Input records:
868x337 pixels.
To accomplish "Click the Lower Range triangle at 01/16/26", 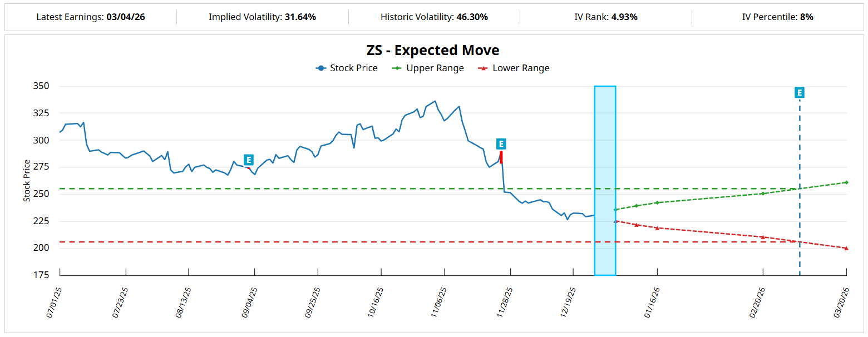I will coord(657,228).
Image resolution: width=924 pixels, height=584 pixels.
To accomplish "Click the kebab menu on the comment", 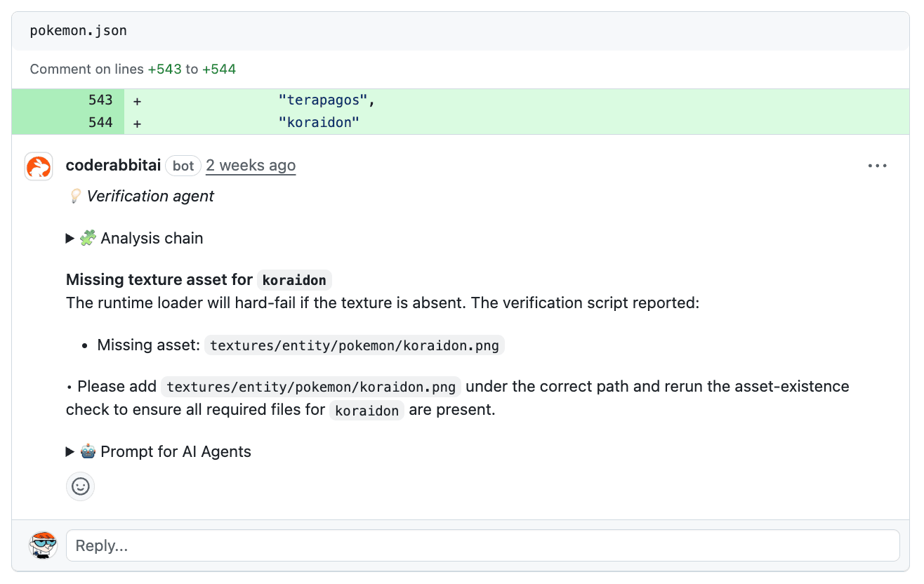I will point(878,166).

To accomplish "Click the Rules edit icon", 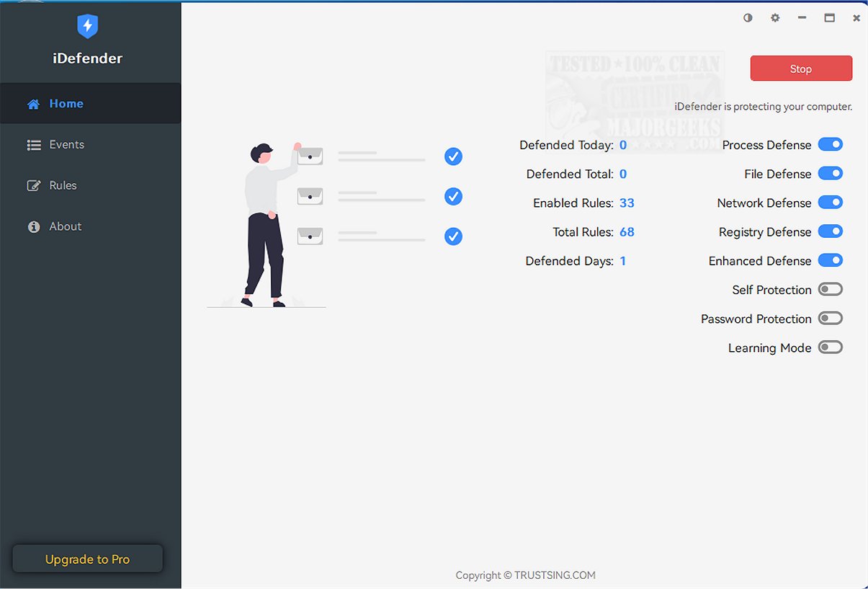I will coord(33,186).
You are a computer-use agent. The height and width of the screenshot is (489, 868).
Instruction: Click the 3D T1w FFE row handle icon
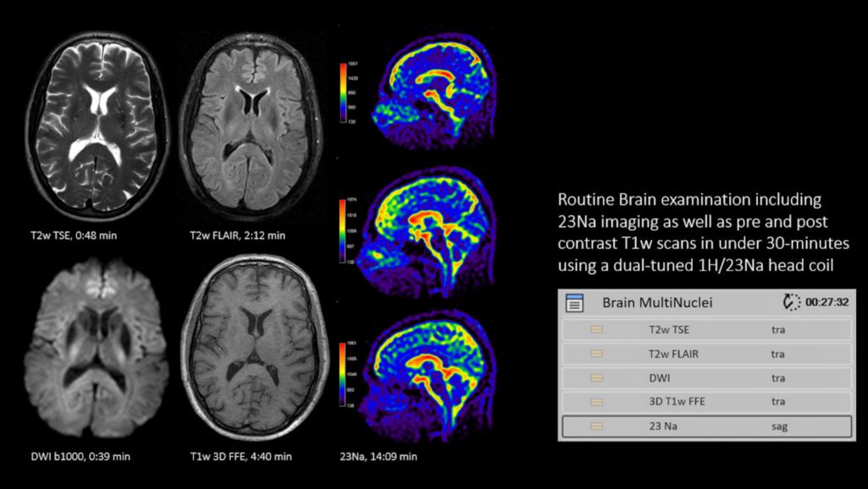597,402
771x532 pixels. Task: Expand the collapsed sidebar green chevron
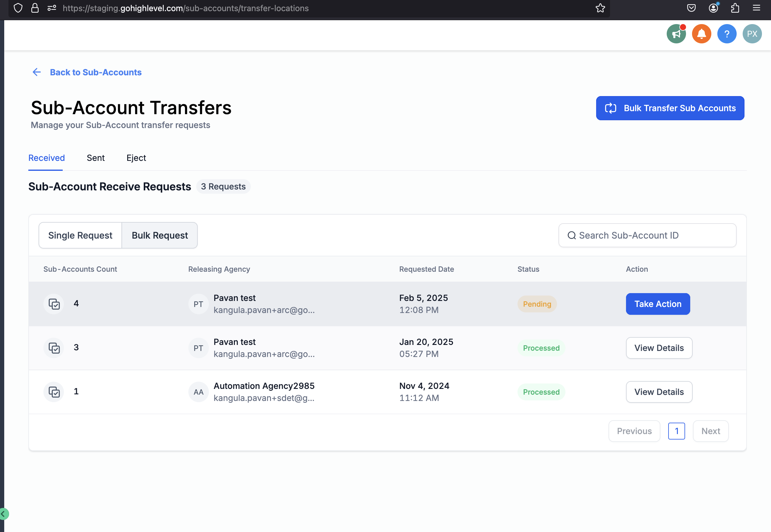(x=3, y=514)
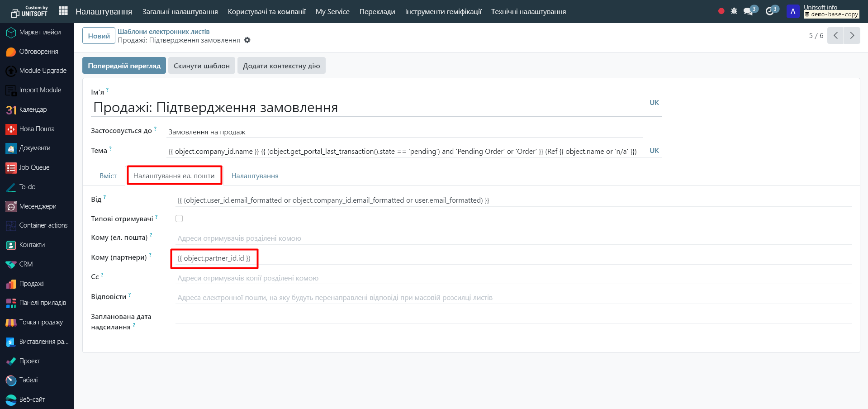
Task: Open Шаблони електронних листів breadcrumb link
Action: (163, 32)
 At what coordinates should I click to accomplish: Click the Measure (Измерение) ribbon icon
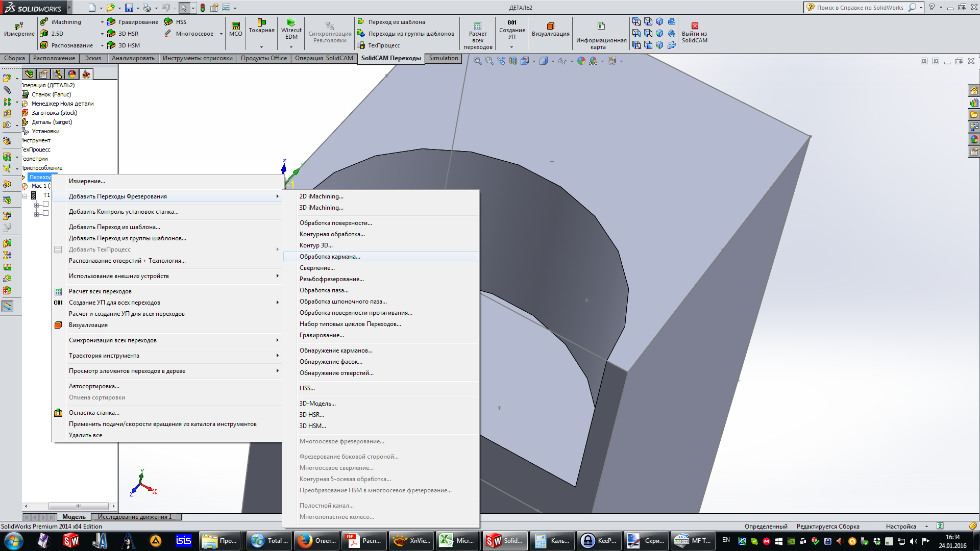pos(19,27)
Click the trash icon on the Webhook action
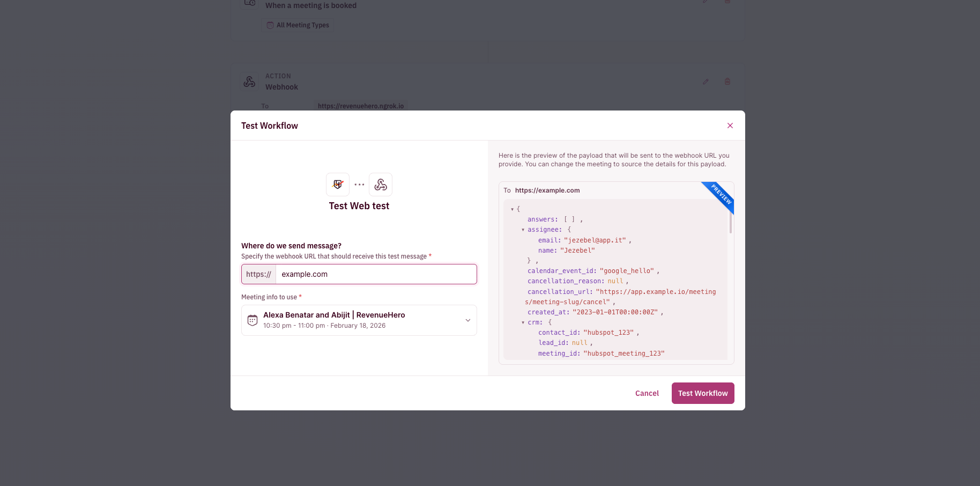This screenshot has width=980, height=486. pyautogui.click(x=727, y=82)
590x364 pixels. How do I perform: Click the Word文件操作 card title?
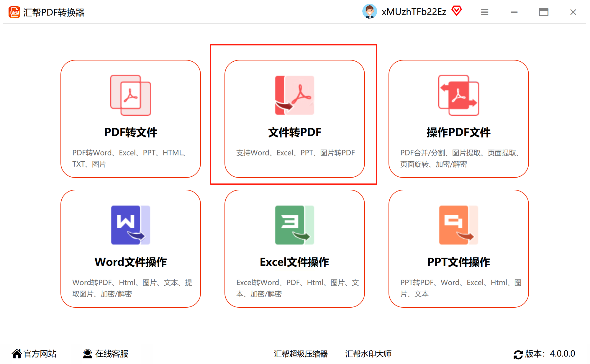131,262
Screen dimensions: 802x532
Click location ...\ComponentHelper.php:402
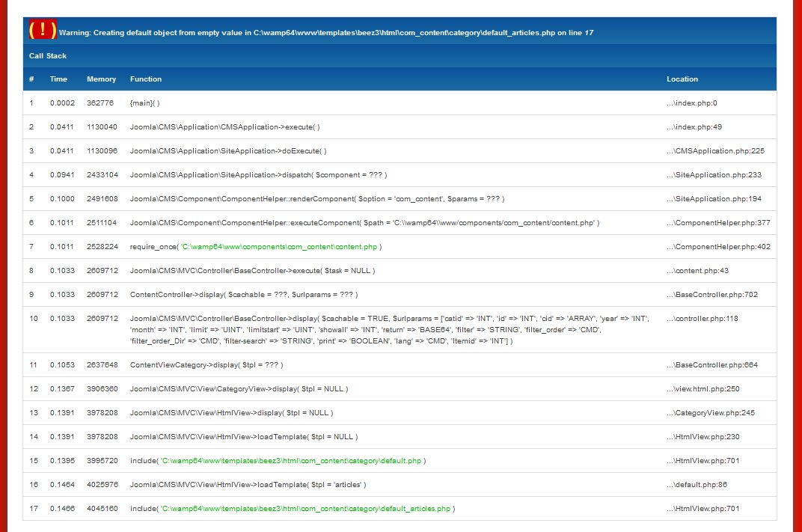pyautogui.click(x=718, y=247)
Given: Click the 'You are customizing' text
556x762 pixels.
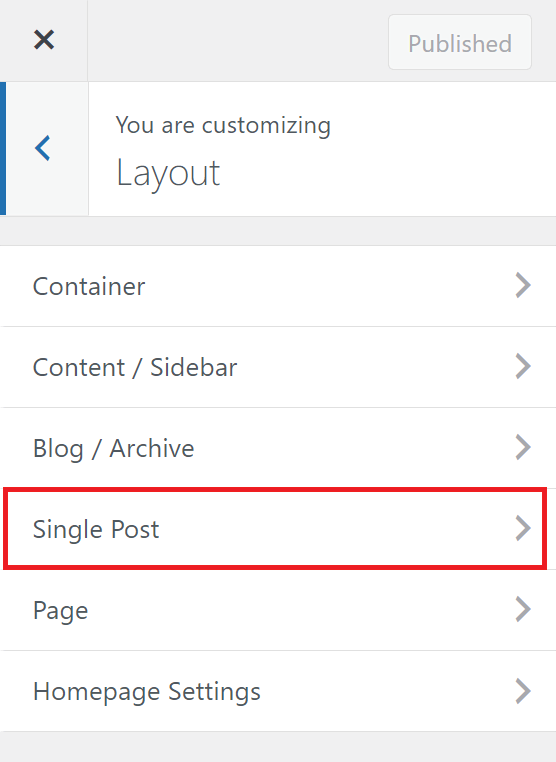Looking at the screenshot, I should pos(223,126).
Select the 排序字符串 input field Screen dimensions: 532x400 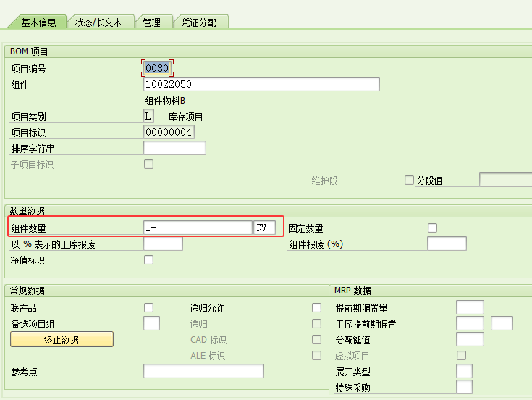tap(174, 149)
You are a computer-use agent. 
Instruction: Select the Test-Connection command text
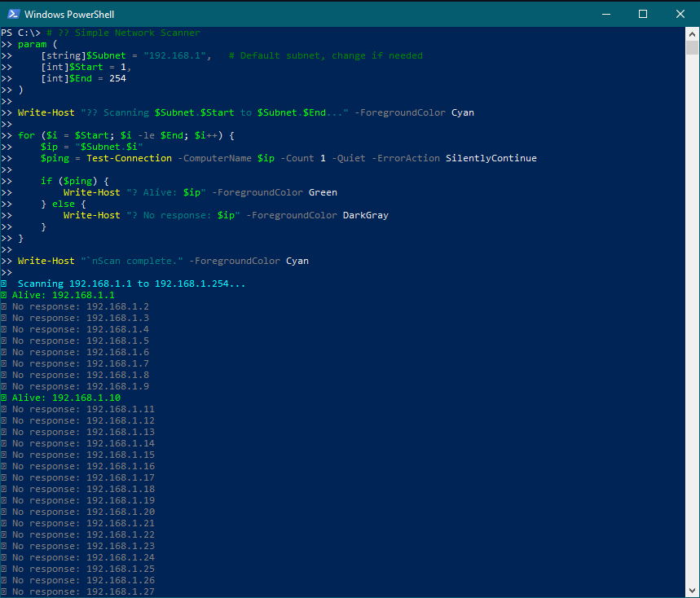point(128,157)
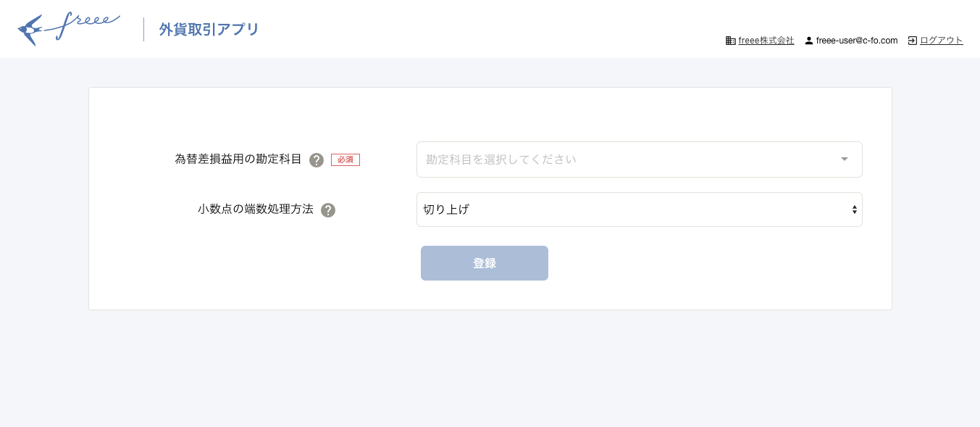This screenshot has width=980, height=427.
Task: Click the freee-user@c-fo.com account text
Action: tap(857, 41)
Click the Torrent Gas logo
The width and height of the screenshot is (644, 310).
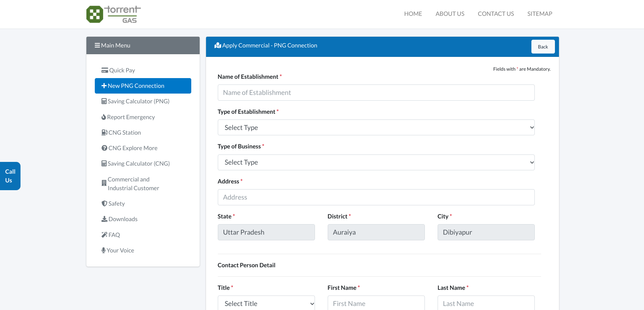113,14
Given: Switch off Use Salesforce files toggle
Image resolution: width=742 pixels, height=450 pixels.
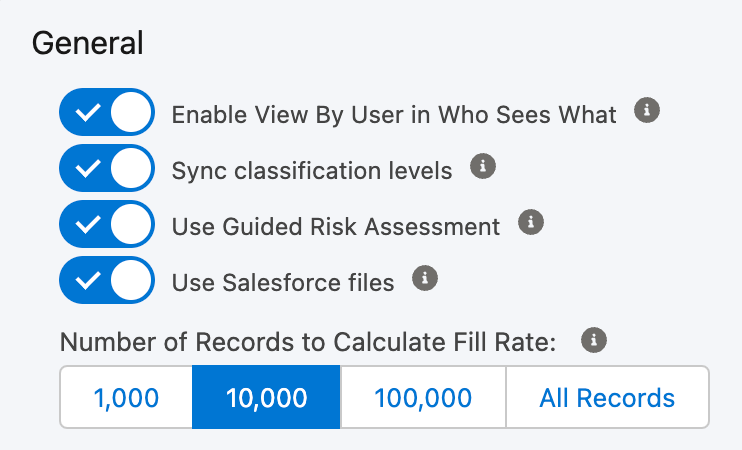Looking at the screenshot, I should coord(107,280).
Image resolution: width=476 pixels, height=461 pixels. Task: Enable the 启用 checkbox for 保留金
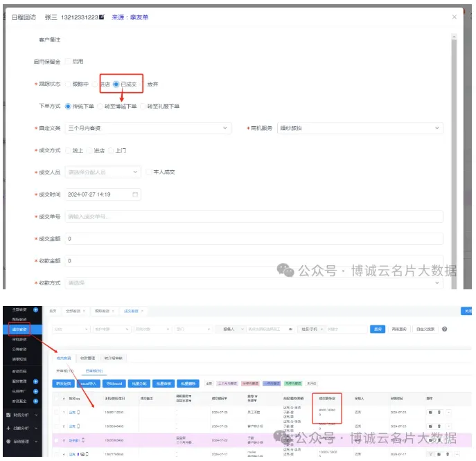click(x=68, y=62)
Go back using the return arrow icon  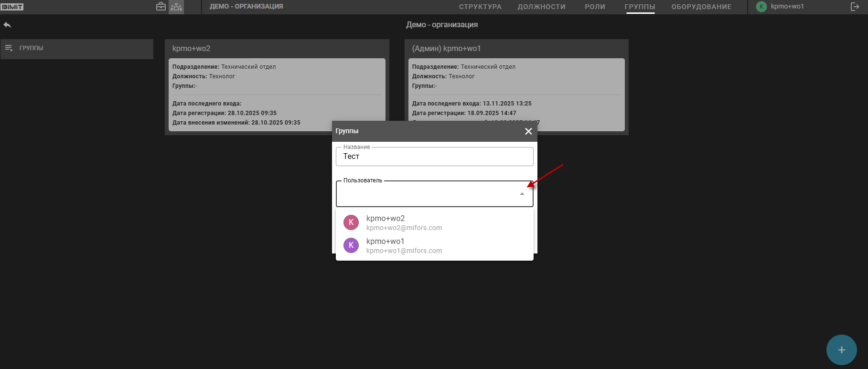pos(7,25)
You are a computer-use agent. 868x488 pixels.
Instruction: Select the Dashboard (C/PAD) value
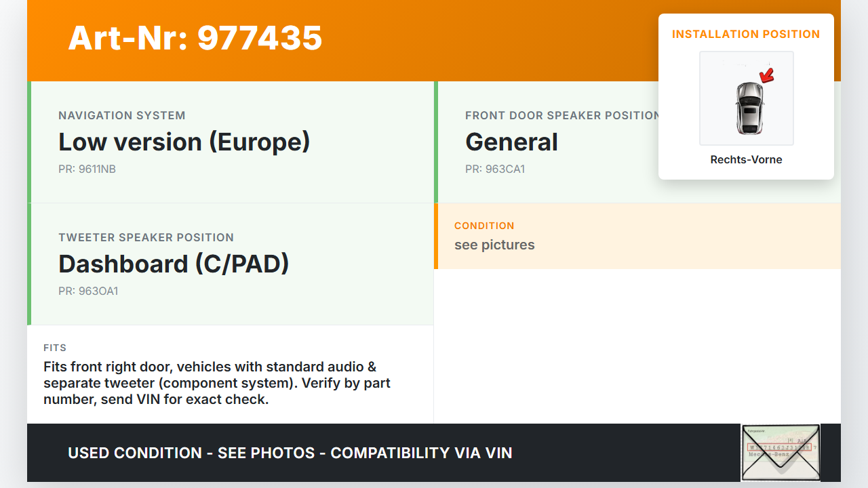[174, 264]
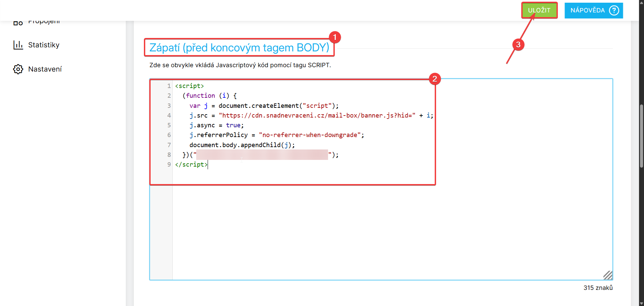This screenshot has width=644, height=306.
Task: Place cursor on the closing </script> tag
Action: [x=191, y=165]
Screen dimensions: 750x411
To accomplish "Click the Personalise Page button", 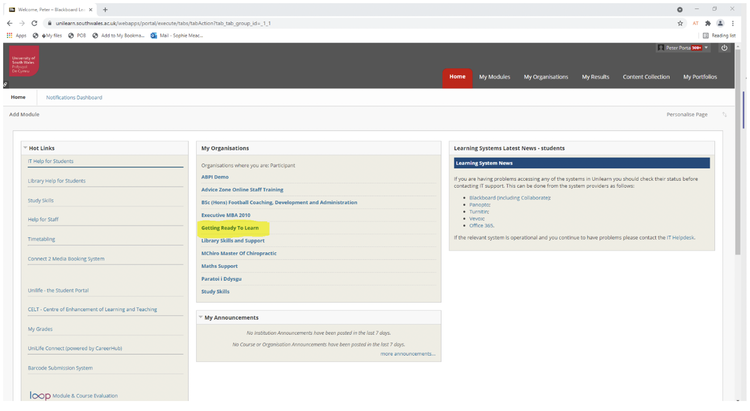I will click(x=687, y=115).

Aim: Repeat the part of the records that opens with the line containing "You are a computer-use agent. The" and closes with the line containing "pyautogui.click(x=718, y=247)", including both of those lines, and leave the pictures out.

Task output:
You are a computer-use agent. The height and width of the screenshot is (489, 868).
Instruction: Click the 3D T1w FFE row handle icon
597,402
771x532 pixels. Task: Expand the collapsed sidebar green chevron
(x=3, y=514)
Task: Open Шаблони електронних листів breadcrumb link
Action: (163, 32)
 At what coordinates should I click to accomplish: Click the Measure (Измерение) ribbon icon
pos(19,27)
Click the trash icon on the Webhook action
This screenshot has width=980, height=486. pyautogui.click(x=727, y=82)
590x364 pixels. How do I perform: Click the Word文件操作 card title?
131,262
Screen dimensions: 802x532
Click location ...\ComponentHelper.php:402
pyautogui.click(x=718, y=247)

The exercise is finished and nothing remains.